◆ **EXERCISE BRIEF**: The required output is the line that contains "Switch to the Static IP tab" and every line after it, each written out exactly, up to the end of the entries.

◆ **PROVIDED RECORDS**:
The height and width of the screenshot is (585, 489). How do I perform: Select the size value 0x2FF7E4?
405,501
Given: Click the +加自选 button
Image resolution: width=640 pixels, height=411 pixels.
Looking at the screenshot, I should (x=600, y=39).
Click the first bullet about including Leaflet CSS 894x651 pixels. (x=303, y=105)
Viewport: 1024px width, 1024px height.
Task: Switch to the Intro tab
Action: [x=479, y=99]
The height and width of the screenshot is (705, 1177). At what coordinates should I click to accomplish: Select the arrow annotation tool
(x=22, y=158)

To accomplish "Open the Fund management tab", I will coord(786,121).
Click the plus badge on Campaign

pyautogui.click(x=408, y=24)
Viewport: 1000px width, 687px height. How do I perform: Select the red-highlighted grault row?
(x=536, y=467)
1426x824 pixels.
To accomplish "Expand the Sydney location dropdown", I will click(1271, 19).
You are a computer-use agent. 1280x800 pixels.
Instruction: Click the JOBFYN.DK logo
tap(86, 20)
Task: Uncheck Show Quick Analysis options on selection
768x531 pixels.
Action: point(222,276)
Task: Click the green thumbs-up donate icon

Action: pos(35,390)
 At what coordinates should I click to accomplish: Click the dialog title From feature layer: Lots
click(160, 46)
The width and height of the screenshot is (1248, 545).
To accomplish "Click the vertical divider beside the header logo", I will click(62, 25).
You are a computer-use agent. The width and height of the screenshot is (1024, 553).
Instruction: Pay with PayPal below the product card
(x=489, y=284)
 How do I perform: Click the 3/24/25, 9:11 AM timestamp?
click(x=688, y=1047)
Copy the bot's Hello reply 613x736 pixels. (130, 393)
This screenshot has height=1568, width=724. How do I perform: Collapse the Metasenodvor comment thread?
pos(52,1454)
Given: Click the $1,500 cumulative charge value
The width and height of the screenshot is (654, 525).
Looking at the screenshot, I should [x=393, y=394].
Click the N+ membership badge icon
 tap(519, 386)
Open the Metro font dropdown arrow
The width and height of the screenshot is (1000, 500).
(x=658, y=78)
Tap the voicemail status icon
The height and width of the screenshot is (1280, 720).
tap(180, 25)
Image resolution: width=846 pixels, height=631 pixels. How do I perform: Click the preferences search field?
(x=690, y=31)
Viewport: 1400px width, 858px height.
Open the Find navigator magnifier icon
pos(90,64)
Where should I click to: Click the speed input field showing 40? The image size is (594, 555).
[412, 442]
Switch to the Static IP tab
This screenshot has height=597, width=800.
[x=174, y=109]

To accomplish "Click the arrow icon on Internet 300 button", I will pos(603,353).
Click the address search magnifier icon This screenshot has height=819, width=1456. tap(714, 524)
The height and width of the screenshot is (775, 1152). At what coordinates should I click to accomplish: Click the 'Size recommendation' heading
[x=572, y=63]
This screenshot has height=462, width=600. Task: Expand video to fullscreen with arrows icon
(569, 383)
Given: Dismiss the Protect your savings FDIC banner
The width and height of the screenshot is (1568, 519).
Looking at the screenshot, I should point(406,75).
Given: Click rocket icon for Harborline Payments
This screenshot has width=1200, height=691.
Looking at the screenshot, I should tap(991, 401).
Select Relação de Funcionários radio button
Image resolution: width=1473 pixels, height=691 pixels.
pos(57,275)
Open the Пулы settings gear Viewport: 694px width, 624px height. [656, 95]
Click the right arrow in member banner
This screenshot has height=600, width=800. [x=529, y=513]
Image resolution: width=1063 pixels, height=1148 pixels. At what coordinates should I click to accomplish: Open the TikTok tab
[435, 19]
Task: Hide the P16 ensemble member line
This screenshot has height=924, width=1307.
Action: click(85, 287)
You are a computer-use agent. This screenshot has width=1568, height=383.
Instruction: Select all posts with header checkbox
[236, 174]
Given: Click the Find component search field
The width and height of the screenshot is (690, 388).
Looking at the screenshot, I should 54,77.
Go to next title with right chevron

◆ **PROBLEM SOLUTION**:
Switch to the Static IP tab
This screenshot has height=597, width=800.
[x=174, y=109]

To accomplish "Click the arrow icon on Internet 300 button", I will pos(603,353).
Click the address search magnifier icon This screenshot has height=819, width=1456. tap(714, 524)
The height and width of the screenshot is (775, 1152). At what coordinates should I click to accomplish: Click the 'Size recommendation' heading
[x=572, y=63]
This screenshot has height=462, width=600. Task: Expand video to fullscreen with arrows icon
(569, 383)
Given: Dismiss the Protect your savings FDIC banner
The width and height of the screenshot is (1568, 519).
Looking at the screenshot, I should point(406,75).
Given: Click rocket icon for Harborline Payments
This screenshot has width=1200, height=691.
Looking at the screenshot, I should tap(991, 401).
Select Relação de Funcionários radio button
Image resolution: width=1473 pixels, height=691 pixels.
pos(57,275)
Open the Пулы settings gear Viewport: 694px width, 624px height. [656, 95]
Click the right arrow in member banner
This screenshot has height=600, width=800. [x=529, y=513]
Image resolution: width=1063 pixels, height=1148 pixels. At what coordinates should I click to accomplish: Open the TikTok tab
[435, 19]
Task: Hide the P16 ensemble member line
This screenshot has height=924, width=1307.
Action: click(85, 287)
You are a computer-use agent. This screenshot has width=1568, height=383.
Instruction: Select all posts with header checkbox
[236, 174]
Given: Click the Find component search field
The width and height of the screenshot is (690, 388).
Looking at the screenshot, I should 54,77.
Go to next title with right chevron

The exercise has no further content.